True story: I was only seconds from typing that you can’t force someone to read “To Kill a Mockingbird,” but now that I think of it, someone did force our daughter to read “To Kill a Mockingbird” and she will tell you, even if she does not think her father is listening in, that it was one of the transformative experiences of her 14th year on Earth. When Harper Lee, who wrote the book, received an honorary degree at the University of Notre Dame last spring, nearly every member of the graduating class held up a copy of the book in eloquent salute to her and to the thoughts she had sown, forever, in their minds.

Librarians are not clerks, but among the most powerful and most valuable members of our society, charged not only with stocking the shelves with juicy murder novels but also with keeping a record of human creation and human knowledge.
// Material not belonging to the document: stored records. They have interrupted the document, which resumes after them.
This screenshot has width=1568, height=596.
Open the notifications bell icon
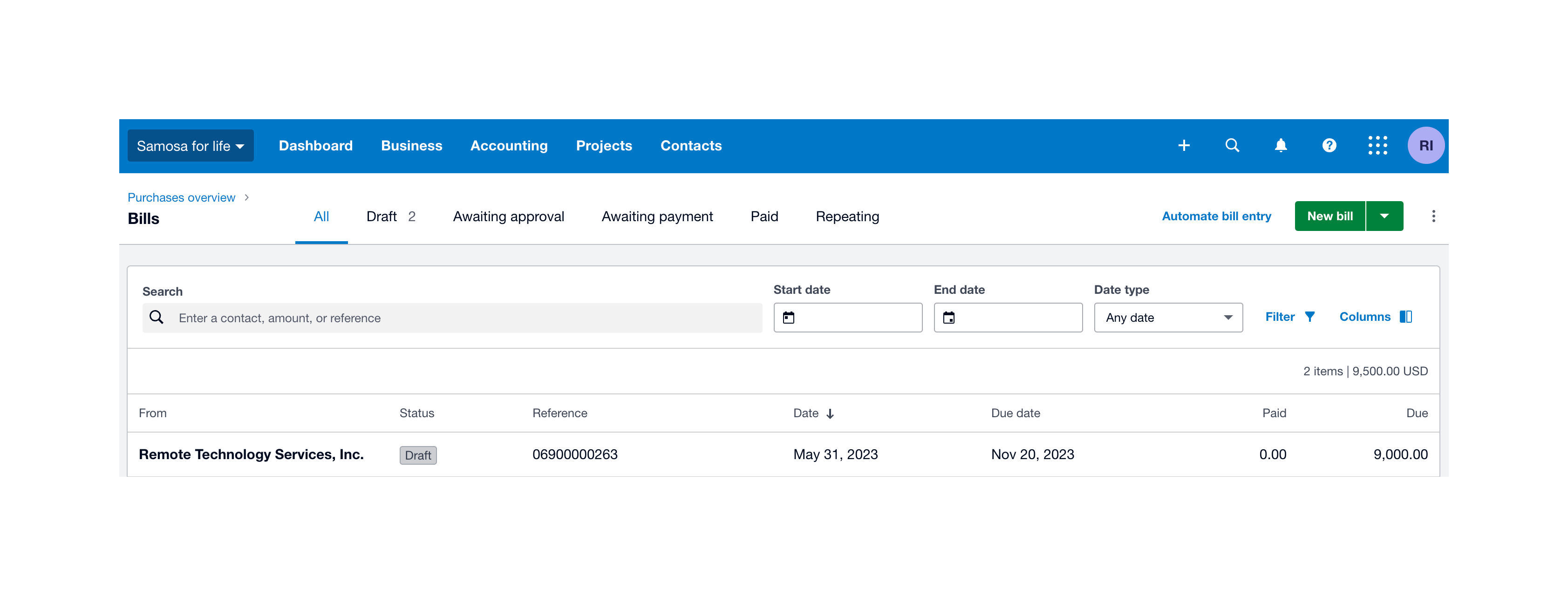pyautogui.click(x=1281, y=145)
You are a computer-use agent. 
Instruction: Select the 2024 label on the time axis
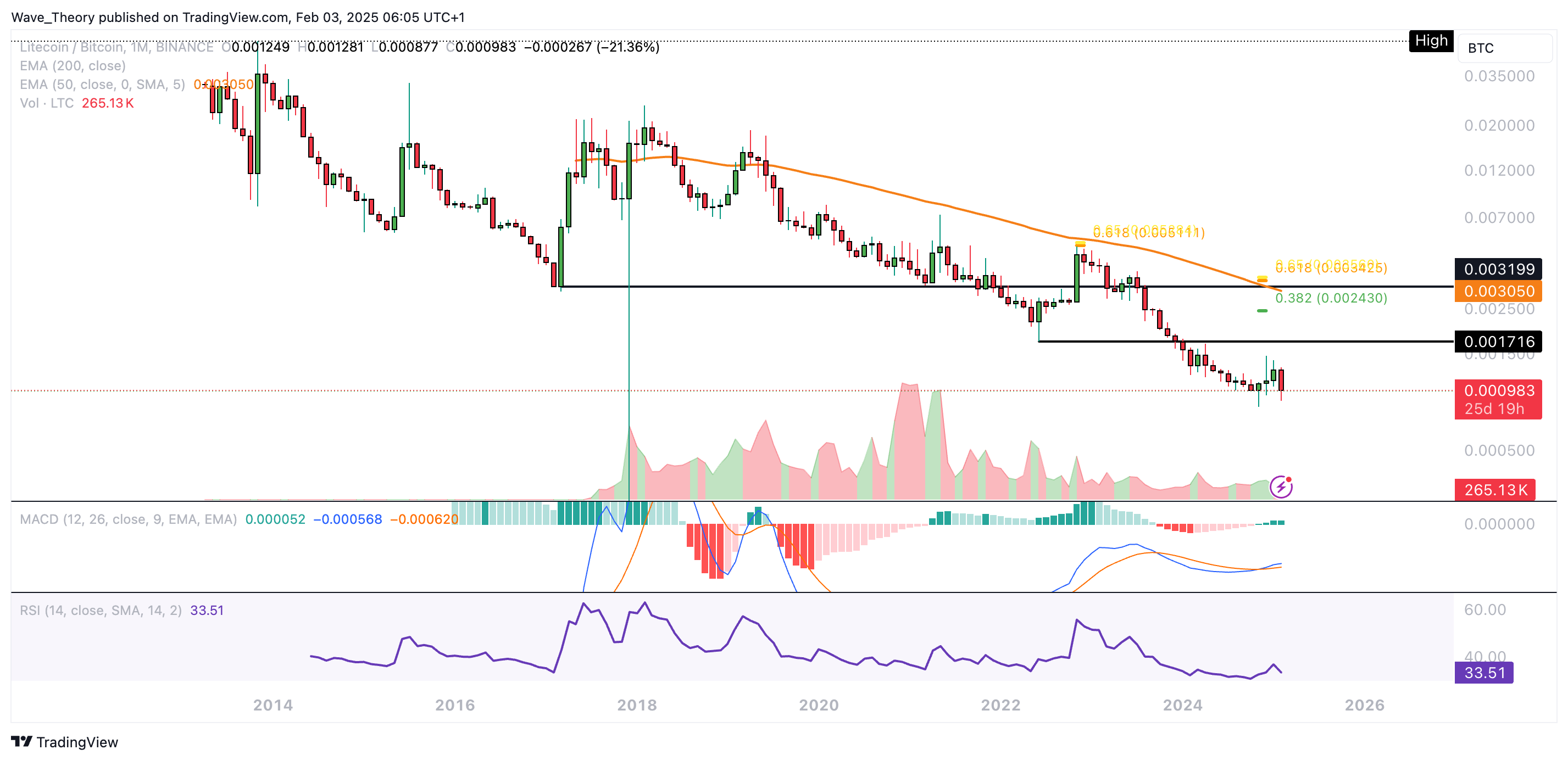(1182, 704)
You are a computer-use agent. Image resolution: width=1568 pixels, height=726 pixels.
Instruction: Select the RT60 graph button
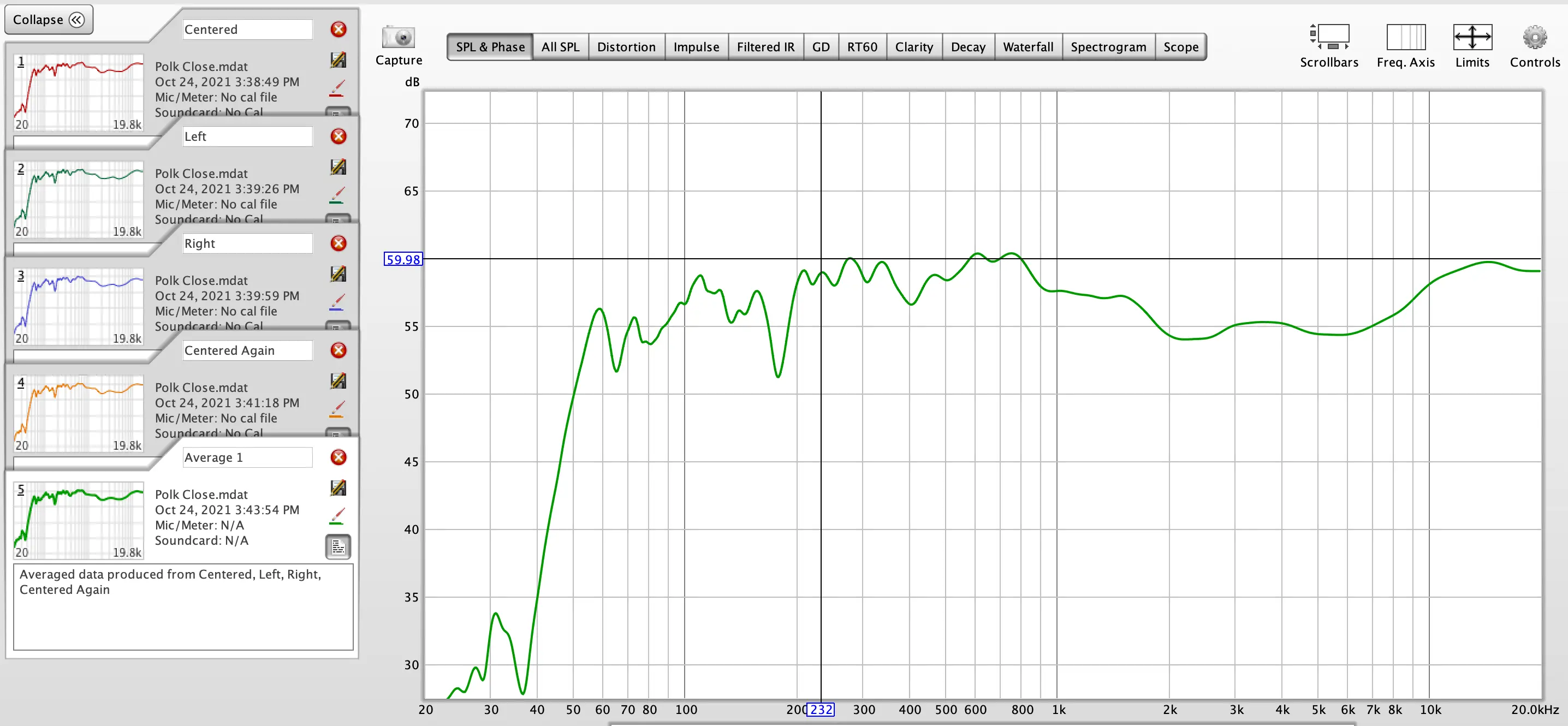[x=862, y=47]
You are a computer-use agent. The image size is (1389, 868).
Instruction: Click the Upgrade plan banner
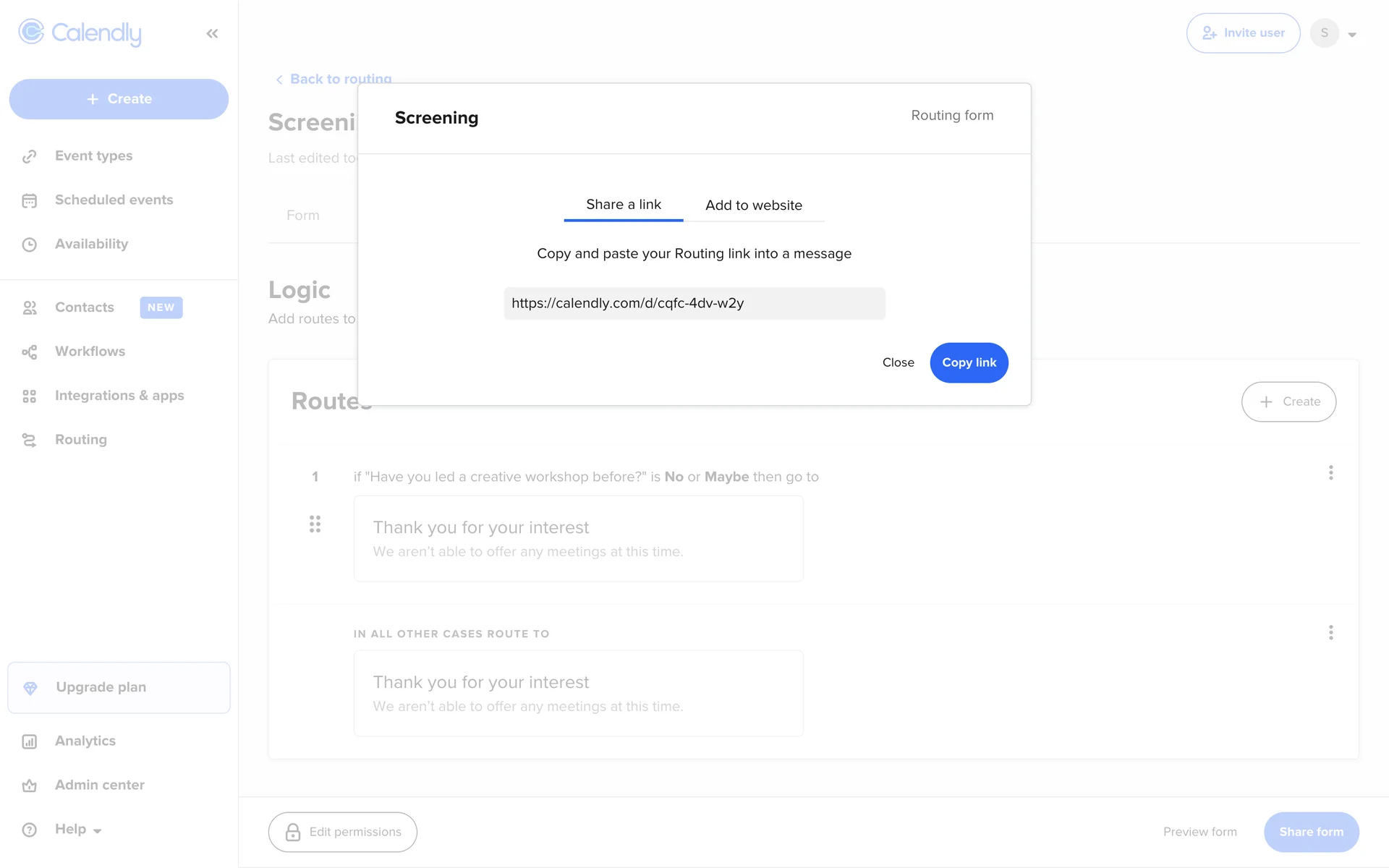tap(119, 687)
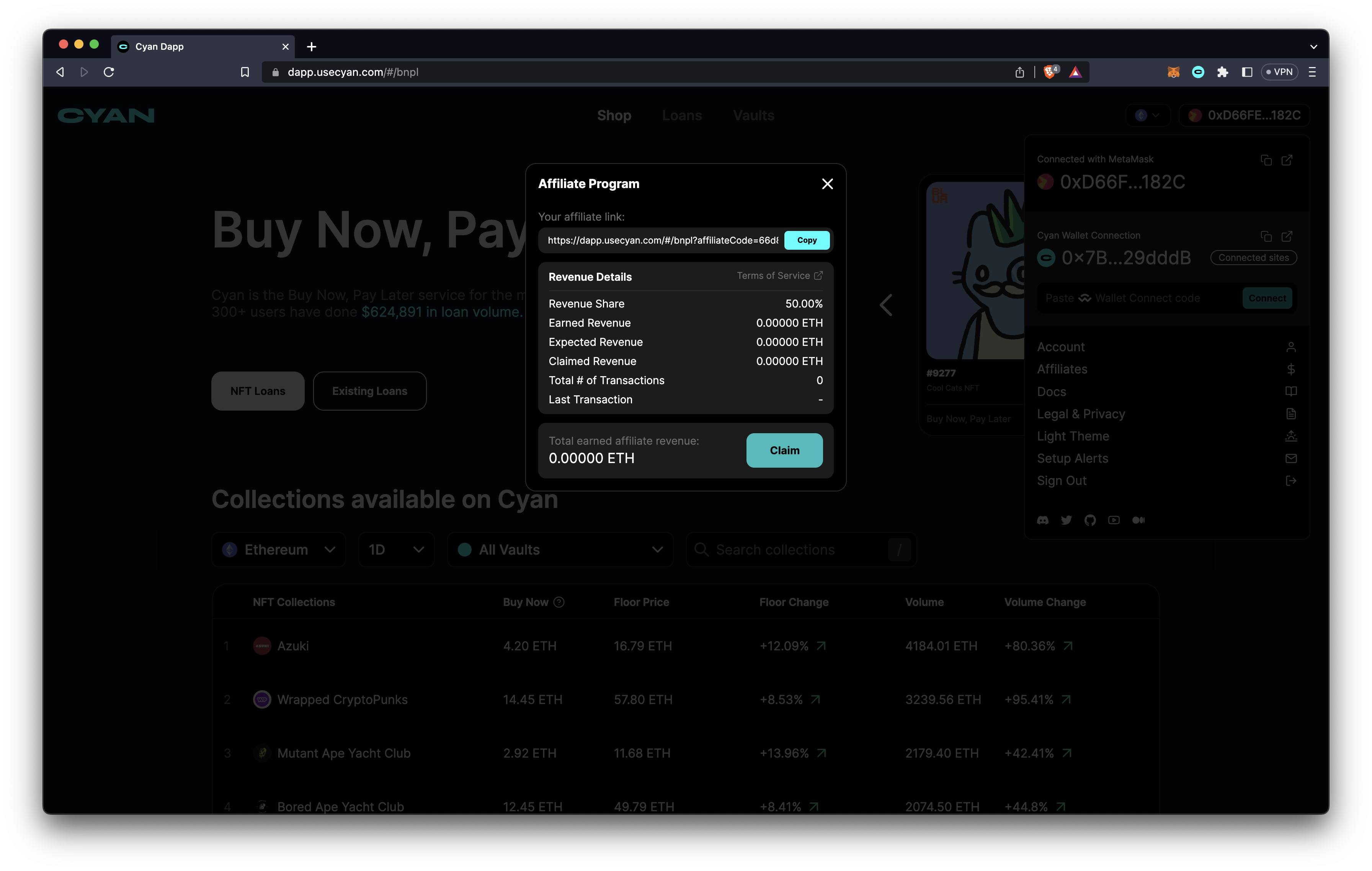Close the Affiliate Program dialog
The width and height of the screenshot is (1372, 871).
[827, 183]
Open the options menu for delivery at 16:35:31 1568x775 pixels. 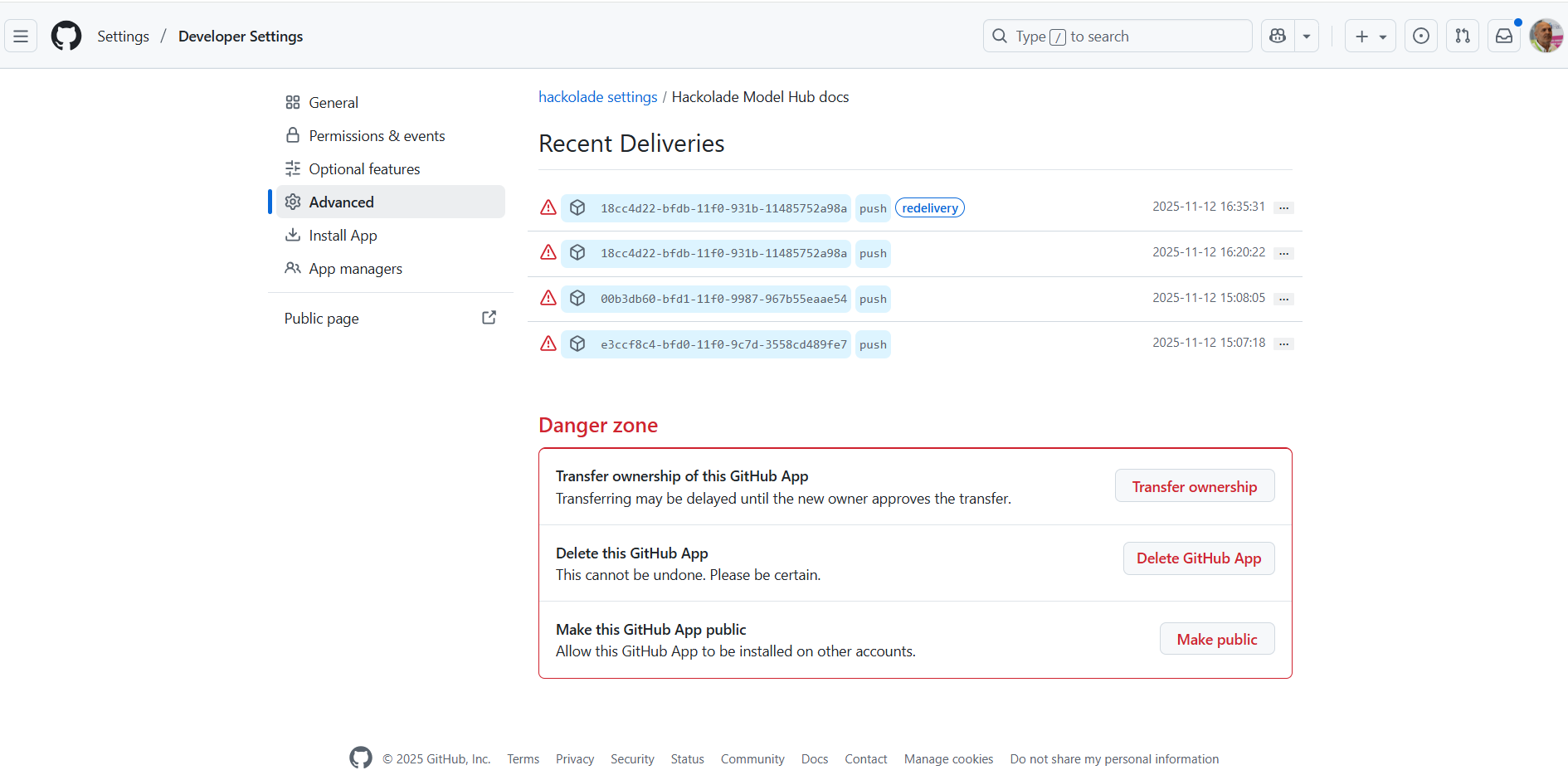[x=1283, y=207]
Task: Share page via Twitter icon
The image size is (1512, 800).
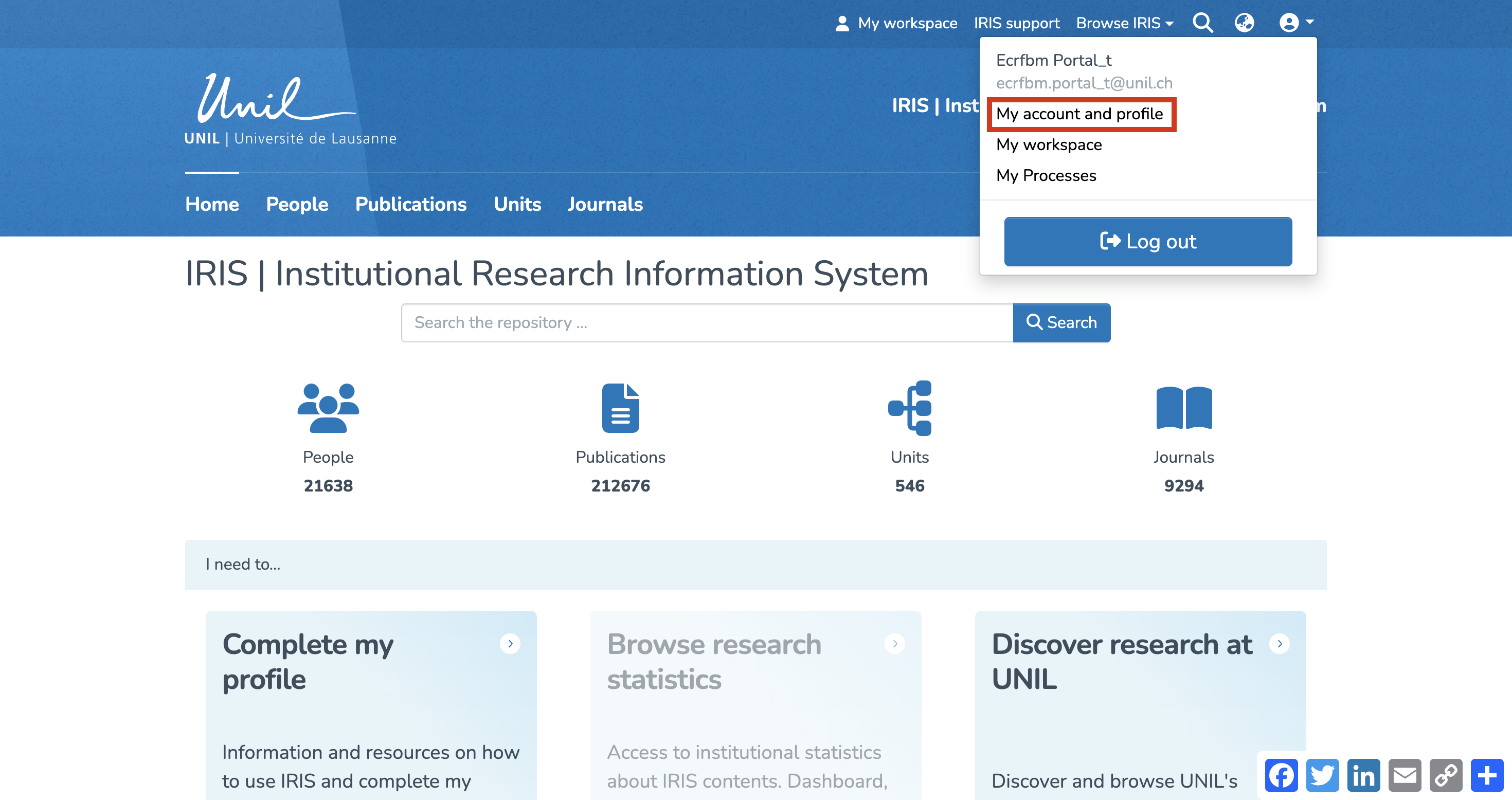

Librarians – real librarians, not public-opinion technicians – acquire loads of books, journals, pamphlets and other publications that are potentially useful without really knowing when someone will need them. Pity the librarian who threw away Richard Reeves’ 1975 book “A Ford, Not a Lincoln” in the last month. Surely no one took out that book, on President Gerald R. Ford, in the 24 months leading up to Mr. Ford’s death. But suddenly it became an invaluable resource to obituary writers, commentators and citizens seeking to understand the 38th president, newly in the news if only because of his demise.

Every generation wonders why its elders revere classics, and every generation vows to rid the world of the notion of classics. But there is an antidote to that impulse because every generation seeks to create classics of its own, thoughts that will not die. That is the most basic human impulse, stronger even than lust; one of the immutable truths is that a society that throws away its past also throws away its future.

I’m ready for the e-mails calling me an elitist and a trustee of the literature of dead white guys, and when you send me your notes I will answer you by saying that it is the very opposite of elitism to believe that the public – everybody – is entitled to the very best that has been said and thought by humankind. And I don’t only mean men. The work of Tillie Olsen, who died on New Year’s Day at 94, is among them. I bet no one’s taken out “Tell Me a Riddle” in 24 months, but that doesn’t mean nobody should be able to.

Some of the slow-moving books in the Fairfax library system remain of incalculable value to humankind and remain the foundation stones of our civilization. We need to keep Thomas Hardy’s “The Mayor of Casterbridge” and Maya Angelou’s “Oh Pray My Wings Are Gonna Fit Me Well” and Gertrude Stein’s “The Autobiography of Alice B. Toklas” and Christopher Marlowe’s “Doctor Faustus” even if they haven’t been checked out in 24 months. Sometimes a librarian has to be a librarian.